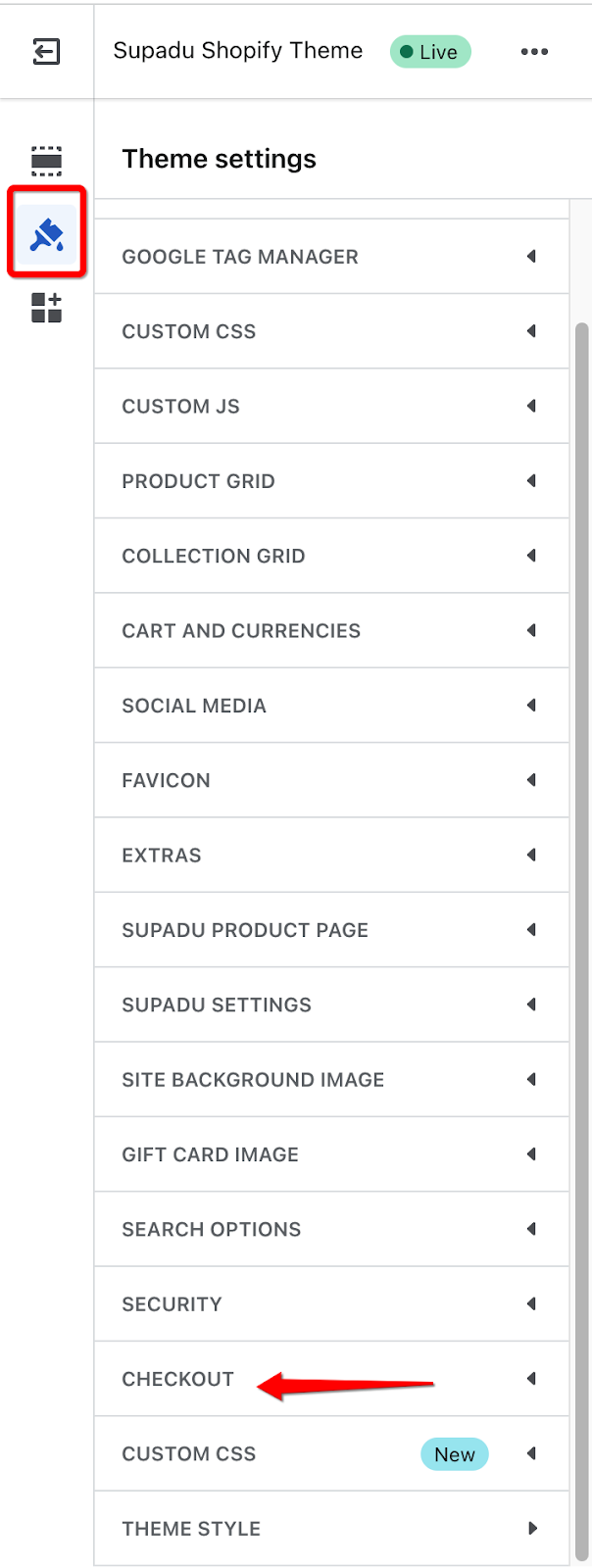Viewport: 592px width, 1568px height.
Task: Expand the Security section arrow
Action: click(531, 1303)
--
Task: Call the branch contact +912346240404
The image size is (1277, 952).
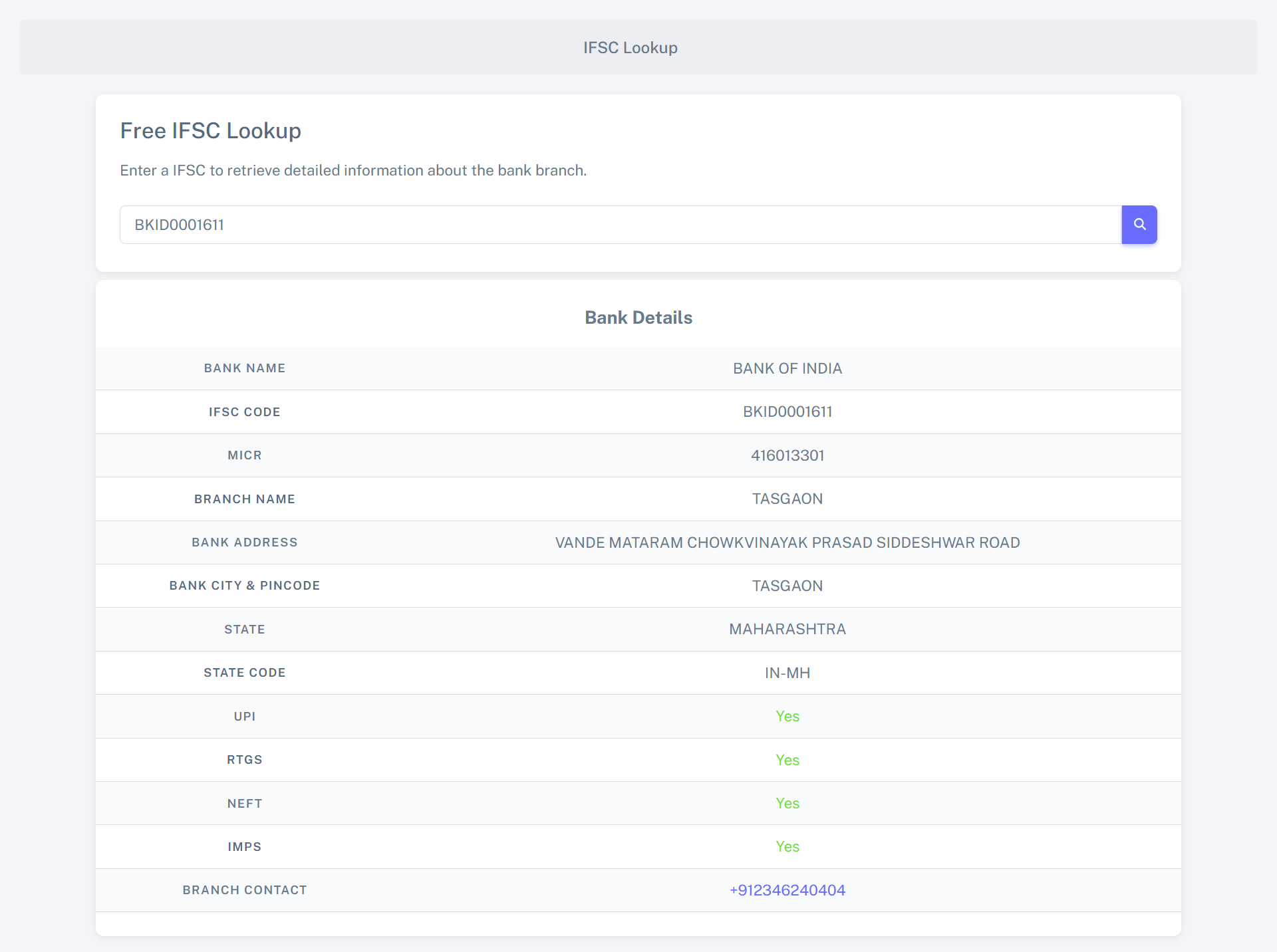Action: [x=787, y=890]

Stated exercise -
Print the data from the line that contains "Viewport: 592px width, 1568px height." through the line that contains "Action: click(531, 1303)", inclusive, leaving out the pictures.

Response below -
Viewport: 592px width, 1568px height.
Task: Expand the Security section arrow
Action: click(531, 1303)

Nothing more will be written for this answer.